MINNEAPOLIS — Dayton Hudson's board on Wednesday rejected as inadequate a sweetened $6.62-billion takeover bid from Dart Group.
"We do not believe that Dart has the ability to put the financing in place to acquire Dayton Hudson," said Kenneth A. Macke, chairman and chief executive of the nation's seventh-largest retailer.
"The Dart Group looks like a speculator and an arbitrager to us," Macke said in a prepared statement.
He dismissed a report from Paine Webber Inc., the financial adviser hired by Dart, that said the investment firm was "highly confident" that Dart could afford the acquisition.
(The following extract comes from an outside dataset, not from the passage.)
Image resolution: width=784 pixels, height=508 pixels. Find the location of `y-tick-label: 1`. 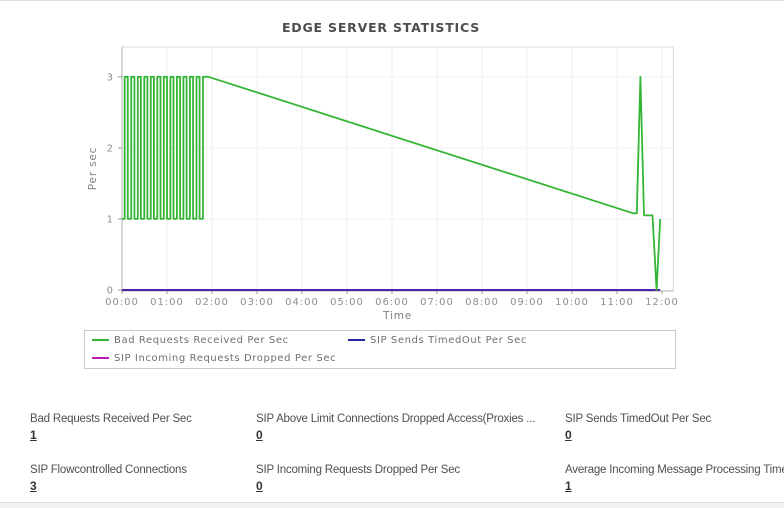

"Paine Webber's advice is limited to 'junk' bond financing and does not cover approximately $5.9 billion of senior financing," Macke said.
Last month, Dart, based in Landover, Md., offered to buy Dayton Hudson by paying $68 in cash, or $6.62 billion, plus stock in a surviving company for each of Dayton Hudson's 97.4 million outstanding shares.
Dart earlier offered $65 a share plus stock for each Dayton Hudson share, for a total of about $6.3 billion. Dayton Hudson rejected that offer as inadequate, and Macke said the renewed bid was not substantially different from the first.
Retail industry analysts had expected Dayton Hudson to reject the sweetened bid.
Earlier Wednesday, some Dayton Hudson shareholders filed a class-action suit against the Minneapolis-based retailer and its board, challenging the constitutionality of the Minnesota anti-takeover law.
The suit alleges that the law--passed at the behest of Dayton Hudson--violates federal securities laws and that Dayton Hudson and its directors "have not fulfilled their obligations to fully and fairly consider acquisition proposals, including the pending Dart acquisition bid," the shareholders said in a statement through two of their attorneys, Marshall Patner and Geoffrey Miller.
The law, which is designed to thwart hostile takeovers, contains a provision that precludes a corporate raider from selling assets of a target company for five years in order to pay off debt incurred in the takeover.